▶ _What you will do_
Transcribe the whole listing below. Pictures do not go in the copy.

---

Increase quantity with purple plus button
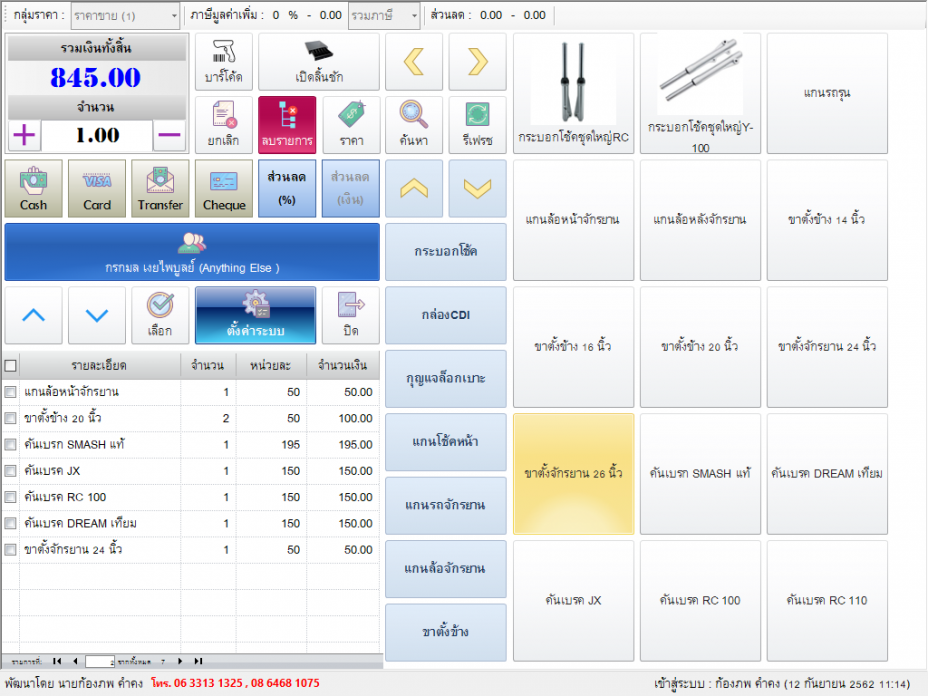The image size is (928, 696). pos(24,135)
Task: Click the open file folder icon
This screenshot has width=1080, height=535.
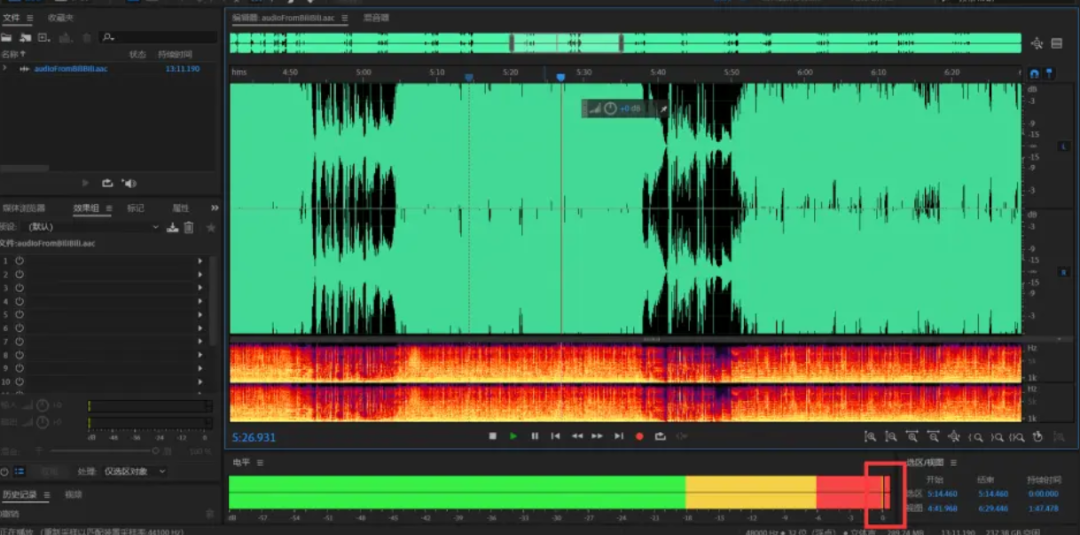Action: point(7,37)
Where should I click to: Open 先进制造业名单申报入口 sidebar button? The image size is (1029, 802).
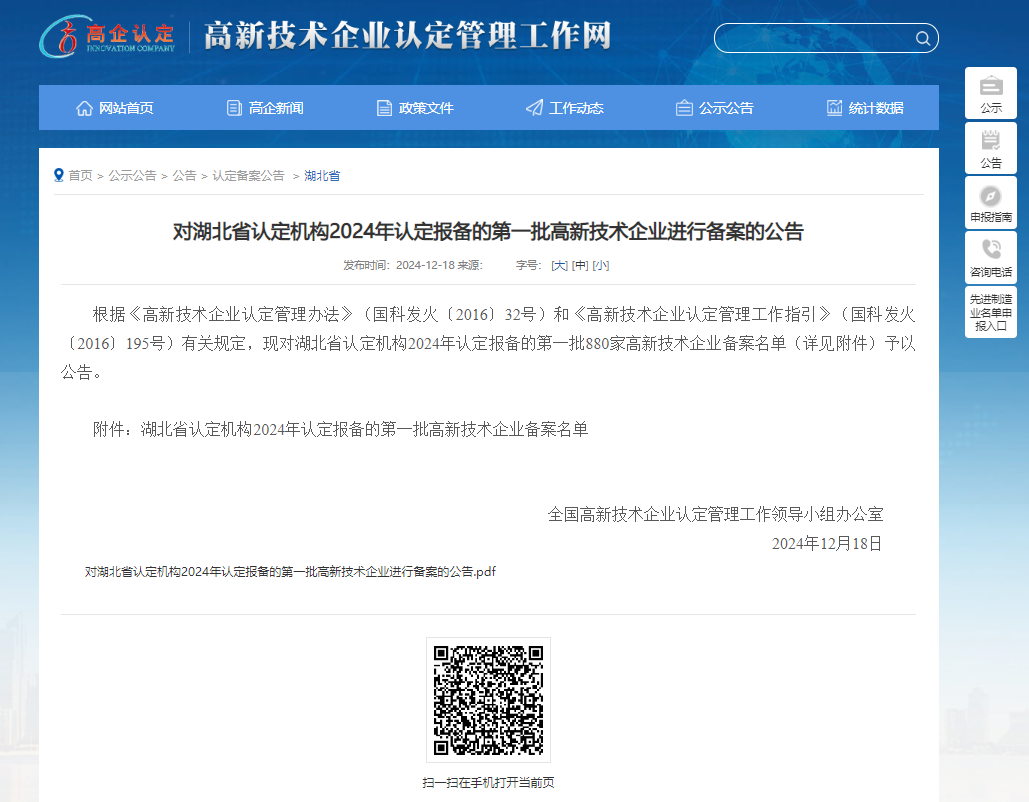coord(990,312)
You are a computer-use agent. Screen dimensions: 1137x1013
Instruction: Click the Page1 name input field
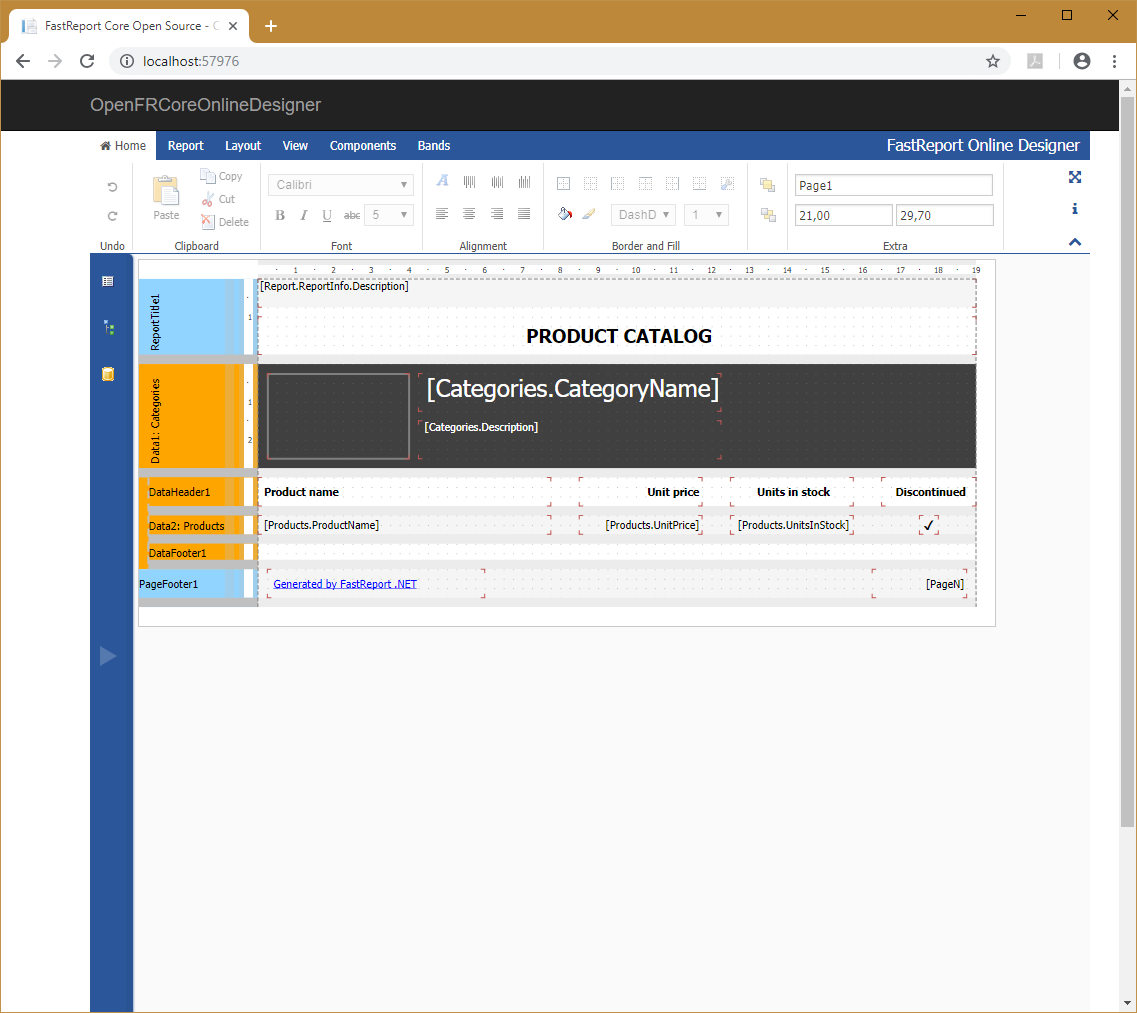point(893,185)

---

▶ _Finished task_
Increase quantity with purple plus button
The image size is (928, 696). pos(24,135)
Task: Click the open file folder icon
This screenshot has width=1080, height=535.
Action: point(7,37)
Where should I click to: Open 先进制造业名单申报入口 sidebar button? The image size is (1029, 802).
coord(990,312)
You are a computer-use agent. Screen dimensions: 1137x1013
Instruction: Click the Page1 name input field
point(893,185)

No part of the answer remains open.